ASSIGNMENT A: Please change "height and width" to "size" in the section of the listing that opens with the line containing "Describe the element" and closes with the line containing "What do you see at coordinates (190, 414)", keeping every other word of those lines the same.

*** PASSAGE FOR REVIEW ***

Monday, September 30, 2013

Letter to the family:

This has been a pretty difficult week for Elder Manicdo and I too get lessons.  Everyone seems to be gone or busy when we arrive.  But on the bright spot of teaching, yesterday we were teaching a 10 year old boy named JC (John Carter).  Honestly he reminds me a lot of Timothy.  From the very first lesson that I taught him he has refused to pray, and today he said the closing prayer.  It was one of those small miracles that I didn't take for granted. I just wanted to kindle that spark that had been started so eventually he will be praying all of the time and reading the Book of Mormon.  This week has consisted of a lot of street contacting because tracting here is almost nearly impossible.  A majority of the houses are close to the road so it's hard to hear when someone is at the door.  Instead of knocking on doors you stand outside the gate (if they have one) and yell (Tao Po).  Just a little funny side note, I have started to eat rice by the cups now.  When we eat out at restaurants I get the main dish and then I get unlimited rice that goes with it.  I even eat more rice then Elder Lam Cheum (he's from Samoa) sometimes. 
Our area is one of the biggest in the mission so after this transfer ends (Oct.7) our area is being split into a Sister area so we lose over half of our investigators.  It sucks because we lose 2 people that have Baptismal Goal Dates.  And now we have to take a 30 minute Jeep me ride Araw Araw (everyday) just to get to our area.  I guess that just means that there's a lot of work to be done in Pacol and Carolina.  But today for our district activity we went to Mt. Isarog and went to the falls.  Might I say that it is was gorgeous!!!  It felt like I was in a Jurassic Park movie.  Having the jungle just surround me with banana trees and all sorts of exotic animals made me speechless.  Being on a volcano was pretty astig (awesome).  The language is starting to come pretty well at this point in time, one day I just woke up and Tagalog made sense.  The people are starting to understand me a lot more so that makes me feel really good.  It's not perfect Tagalog but I'm sure working on it.  We don't watch General Conference till the 2nd Saturday and Sunday so we've still got another week until we get to watch it.  I can't wait to watch it for my very first time as a missionary.  I think I'll be able to listen a lot easier now, especially when the talks about Missionary Work comes up.   Well I love you guys and I'm grateful for all that you've done for me, it's nice knowing of how much support I have coming from the home front.

*** End of PASSAGE FOR REVIEW ***
*** GIVEN ENTRIES ***

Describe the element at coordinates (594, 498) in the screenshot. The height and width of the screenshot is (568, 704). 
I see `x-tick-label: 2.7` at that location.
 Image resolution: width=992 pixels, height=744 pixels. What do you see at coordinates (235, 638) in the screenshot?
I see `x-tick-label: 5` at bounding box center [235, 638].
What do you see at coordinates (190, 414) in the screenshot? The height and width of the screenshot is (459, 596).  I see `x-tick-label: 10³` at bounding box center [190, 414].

*** End of GIVEN ENTRIES ***
*** GIVEN ENTRIES ***

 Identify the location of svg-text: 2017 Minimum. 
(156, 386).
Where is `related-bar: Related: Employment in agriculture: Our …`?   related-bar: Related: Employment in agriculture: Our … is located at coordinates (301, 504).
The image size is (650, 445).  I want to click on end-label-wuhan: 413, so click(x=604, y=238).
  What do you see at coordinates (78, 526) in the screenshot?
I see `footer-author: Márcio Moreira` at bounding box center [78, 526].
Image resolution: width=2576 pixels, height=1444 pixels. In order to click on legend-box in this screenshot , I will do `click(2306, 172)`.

*** End of GIVEN ENTRIES ***

ASSIGNMENT B: Transcribe the missionary's letter in full, word for word.

FINAL ANSWER A:
Describe the element at coordinates (594, 498) in the screenshot. The size of the screenshot is (568, 704). 
I see `x-tick-label: 2.7` at that location.
 Image resolution: width=992 pixels, height=744 pixels. What do you see at coordinates (235, 638) in the screenshot?
I see `x-tick-label: 5` at bounding box center [235, 638].
What do you see at coordinates (190, 414) in the screenshot? The size of the screenshot is (459, 596).  I see `x-tick-label: 10³` at bounding box center [190, 414].

FINAL ANSWER B:
Monday, September 30, 2013

Letter to the family:

This has been a pretty difficult week for Elder Manicdo and I too get lessons.  Everyone seems to be gone or busy when we arrive.  But on the bright spot of teaching, yesterday we were teaching a 10 year old boy named JC (John Carter).  Honestly he reminds me a lot of Timothy.  From the very first lesson that I taught him he has refused to pray, and today he said the closing prayer.  It was one of those small miracles that I didn't take for granted. I just wanted to kindle that spark that had been started so eventually he will be praying all of the time and reading the Book of Mormon.  This week has consisted of a lot of street contacting because tracting here is almost nearly impossible.  A majority of the houses are close to the road so it's hard to hear when someone is at the door.  Instead of knocking on doors you stand outside the gate (if they have one) and yell (Tao Po).  Just a little funny side note, I have started to eat rice by the cups now.  When we eat out at restaurants I get the main dish and then I get unlimited rice that goes with it.  I even eat more rice then Elder Lam Cheum (he's from Samoa) sometimes. 
Our area is one of the biggest in the mission so after this transfer ends (Oct.7) our area is being split into a Sister area so we lose over half of our investigators.  It sucks because we lose 2 people that have Baptismal Goal Dates.  And now we have to take a 30 minute Jeep me ride Araw Araw (everyday) just to get to our area.  I guess that just means that there's a lot of work to be done in Pacol and Carolina.  But today for our district activity we went to Mt. Isarog and went to the falls.  Might I say that it is was gorgeous!!!  It felt like I was in a Jurassic Park movie.  Having the jungle just surround me with banana trees and all sorts of exotic animals made me speechless.  Being on a volcano was pretty astig (awesome).  The language is starting to come pretty well at this point in time, one day I just woke up and Tagalog made sense.  The people are starting to understand me a lot more so that makes me feel really good.  It's not perfect Tagalog but I'm sure working on it.  We don't watch General Conference till the 2nd Saturday and Sunday so we've still got another week until we get to watch it.  I can't wait to watch it for my very first time as a missionary.  I think I'll be able to listen a lot easier now, especially when the talks about Missionary Work comes up.   Well I love you guys and I'm grateful for all that you've done for me, it's nice knowing of how much support I have coming from the home front.